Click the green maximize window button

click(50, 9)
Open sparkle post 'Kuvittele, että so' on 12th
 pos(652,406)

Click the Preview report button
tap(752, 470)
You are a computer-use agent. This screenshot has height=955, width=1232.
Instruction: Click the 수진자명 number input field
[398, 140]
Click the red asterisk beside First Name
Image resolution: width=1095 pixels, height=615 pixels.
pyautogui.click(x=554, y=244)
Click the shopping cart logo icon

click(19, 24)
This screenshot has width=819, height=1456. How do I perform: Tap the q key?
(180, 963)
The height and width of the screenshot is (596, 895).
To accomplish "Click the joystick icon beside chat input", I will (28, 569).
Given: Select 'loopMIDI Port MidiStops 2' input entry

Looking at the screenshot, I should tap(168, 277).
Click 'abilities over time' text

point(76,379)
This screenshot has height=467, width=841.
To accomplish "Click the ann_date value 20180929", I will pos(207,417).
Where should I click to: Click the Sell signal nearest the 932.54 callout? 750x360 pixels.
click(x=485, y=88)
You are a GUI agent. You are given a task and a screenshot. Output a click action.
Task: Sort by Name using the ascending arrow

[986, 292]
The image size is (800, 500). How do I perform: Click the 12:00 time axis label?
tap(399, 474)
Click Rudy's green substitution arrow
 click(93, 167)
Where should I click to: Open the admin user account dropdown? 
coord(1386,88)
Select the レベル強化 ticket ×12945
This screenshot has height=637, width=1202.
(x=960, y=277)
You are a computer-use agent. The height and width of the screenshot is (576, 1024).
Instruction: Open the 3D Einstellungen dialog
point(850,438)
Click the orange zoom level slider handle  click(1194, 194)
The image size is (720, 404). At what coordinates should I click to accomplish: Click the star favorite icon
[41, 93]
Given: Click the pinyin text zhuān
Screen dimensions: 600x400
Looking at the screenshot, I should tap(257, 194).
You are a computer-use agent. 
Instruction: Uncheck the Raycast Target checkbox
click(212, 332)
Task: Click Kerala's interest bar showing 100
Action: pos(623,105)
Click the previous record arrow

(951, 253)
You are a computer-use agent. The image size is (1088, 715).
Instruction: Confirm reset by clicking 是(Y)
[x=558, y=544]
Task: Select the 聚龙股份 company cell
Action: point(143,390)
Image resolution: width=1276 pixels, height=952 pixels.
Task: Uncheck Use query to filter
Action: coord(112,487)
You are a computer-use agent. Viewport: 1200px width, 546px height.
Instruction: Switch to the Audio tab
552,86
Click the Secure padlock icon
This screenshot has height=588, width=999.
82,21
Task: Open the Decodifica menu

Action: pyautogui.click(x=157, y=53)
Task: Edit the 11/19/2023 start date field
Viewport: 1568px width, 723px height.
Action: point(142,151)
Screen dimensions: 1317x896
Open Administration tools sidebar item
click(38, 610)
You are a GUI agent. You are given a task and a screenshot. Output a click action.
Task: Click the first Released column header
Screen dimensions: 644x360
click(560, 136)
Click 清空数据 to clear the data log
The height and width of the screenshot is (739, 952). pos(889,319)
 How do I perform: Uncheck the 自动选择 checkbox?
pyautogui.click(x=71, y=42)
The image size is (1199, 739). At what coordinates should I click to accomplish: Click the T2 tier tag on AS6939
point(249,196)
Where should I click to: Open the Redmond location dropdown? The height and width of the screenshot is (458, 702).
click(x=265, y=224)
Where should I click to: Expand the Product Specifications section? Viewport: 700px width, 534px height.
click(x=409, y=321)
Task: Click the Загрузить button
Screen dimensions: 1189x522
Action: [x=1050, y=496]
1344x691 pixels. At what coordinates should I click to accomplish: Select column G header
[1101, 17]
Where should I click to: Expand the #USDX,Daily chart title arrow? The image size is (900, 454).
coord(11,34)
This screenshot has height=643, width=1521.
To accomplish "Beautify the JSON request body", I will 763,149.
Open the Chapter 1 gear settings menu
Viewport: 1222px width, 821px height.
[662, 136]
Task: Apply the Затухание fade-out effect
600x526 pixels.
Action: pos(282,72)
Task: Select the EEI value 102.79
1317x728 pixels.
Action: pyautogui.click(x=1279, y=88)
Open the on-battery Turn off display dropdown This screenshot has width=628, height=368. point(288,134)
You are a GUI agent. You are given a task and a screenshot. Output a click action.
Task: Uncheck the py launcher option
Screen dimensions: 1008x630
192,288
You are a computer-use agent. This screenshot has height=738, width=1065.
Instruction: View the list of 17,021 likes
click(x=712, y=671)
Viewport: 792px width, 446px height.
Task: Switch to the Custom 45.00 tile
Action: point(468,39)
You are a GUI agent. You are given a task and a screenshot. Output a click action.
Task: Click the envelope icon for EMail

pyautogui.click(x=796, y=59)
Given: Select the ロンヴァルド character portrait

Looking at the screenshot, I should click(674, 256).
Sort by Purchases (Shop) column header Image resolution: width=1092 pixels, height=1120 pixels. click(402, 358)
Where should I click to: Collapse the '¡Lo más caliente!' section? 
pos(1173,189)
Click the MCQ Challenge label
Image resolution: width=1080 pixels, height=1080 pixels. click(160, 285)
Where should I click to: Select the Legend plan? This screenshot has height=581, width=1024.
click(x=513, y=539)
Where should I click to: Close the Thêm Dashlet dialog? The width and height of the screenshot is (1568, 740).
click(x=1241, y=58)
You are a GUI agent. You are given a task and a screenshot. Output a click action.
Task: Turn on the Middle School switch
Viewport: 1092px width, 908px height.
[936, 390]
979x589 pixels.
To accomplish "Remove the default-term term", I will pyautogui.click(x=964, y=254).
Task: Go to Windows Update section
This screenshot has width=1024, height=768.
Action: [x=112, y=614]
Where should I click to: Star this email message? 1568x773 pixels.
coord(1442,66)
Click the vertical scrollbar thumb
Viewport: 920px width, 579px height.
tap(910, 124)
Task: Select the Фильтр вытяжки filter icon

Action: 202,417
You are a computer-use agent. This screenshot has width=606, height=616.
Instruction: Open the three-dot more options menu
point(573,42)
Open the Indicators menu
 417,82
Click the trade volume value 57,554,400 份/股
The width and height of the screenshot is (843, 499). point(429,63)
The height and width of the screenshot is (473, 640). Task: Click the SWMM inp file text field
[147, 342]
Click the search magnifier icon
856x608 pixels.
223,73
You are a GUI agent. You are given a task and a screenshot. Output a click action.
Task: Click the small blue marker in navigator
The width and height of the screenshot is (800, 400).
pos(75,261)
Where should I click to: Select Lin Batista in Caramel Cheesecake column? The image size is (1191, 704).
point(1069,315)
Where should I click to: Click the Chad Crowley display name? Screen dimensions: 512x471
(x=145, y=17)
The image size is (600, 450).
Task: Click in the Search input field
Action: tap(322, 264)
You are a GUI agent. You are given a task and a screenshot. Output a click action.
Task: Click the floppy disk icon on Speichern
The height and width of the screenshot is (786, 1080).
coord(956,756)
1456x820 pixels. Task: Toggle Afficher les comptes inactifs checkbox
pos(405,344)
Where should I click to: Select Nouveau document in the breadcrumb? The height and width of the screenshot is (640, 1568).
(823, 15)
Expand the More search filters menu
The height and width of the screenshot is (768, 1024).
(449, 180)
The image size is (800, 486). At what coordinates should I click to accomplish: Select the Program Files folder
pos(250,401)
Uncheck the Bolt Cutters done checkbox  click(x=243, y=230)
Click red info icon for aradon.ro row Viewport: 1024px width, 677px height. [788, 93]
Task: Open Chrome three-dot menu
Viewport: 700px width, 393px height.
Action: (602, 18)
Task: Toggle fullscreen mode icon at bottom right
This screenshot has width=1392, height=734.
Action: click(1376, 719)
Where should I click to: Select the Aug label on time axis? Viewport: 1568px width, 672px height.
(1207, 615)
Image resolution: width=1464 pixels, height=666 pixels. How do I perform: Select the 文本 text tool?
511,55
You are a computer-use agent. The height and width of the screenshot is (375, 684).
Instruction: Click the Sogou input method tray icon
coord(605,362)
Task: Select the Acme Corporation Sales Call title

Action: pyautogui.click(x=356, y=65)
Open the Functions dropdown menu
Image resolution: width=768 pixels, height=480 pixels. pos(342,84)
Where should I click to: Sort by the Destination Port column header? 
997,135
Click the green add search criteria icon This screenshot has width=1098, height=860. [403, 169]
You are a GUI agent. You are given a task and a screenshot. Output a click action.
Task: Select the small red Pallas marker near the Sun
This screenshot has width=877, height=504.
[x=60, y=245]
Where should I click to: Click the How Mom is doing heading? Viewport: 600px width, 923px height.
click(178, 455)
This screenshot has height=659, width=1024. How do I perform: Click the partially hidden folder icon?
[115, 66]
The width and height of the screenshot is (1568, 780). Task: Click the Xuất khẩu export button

_TASK INSTRUCTIONS_
Search the data above for the word "marker" and show every line that has it.

_SOLUTION TO THE EXERCISE_
Task: Click the small blue marker in navigator
Task: Select the small red Pallas marker near the Sun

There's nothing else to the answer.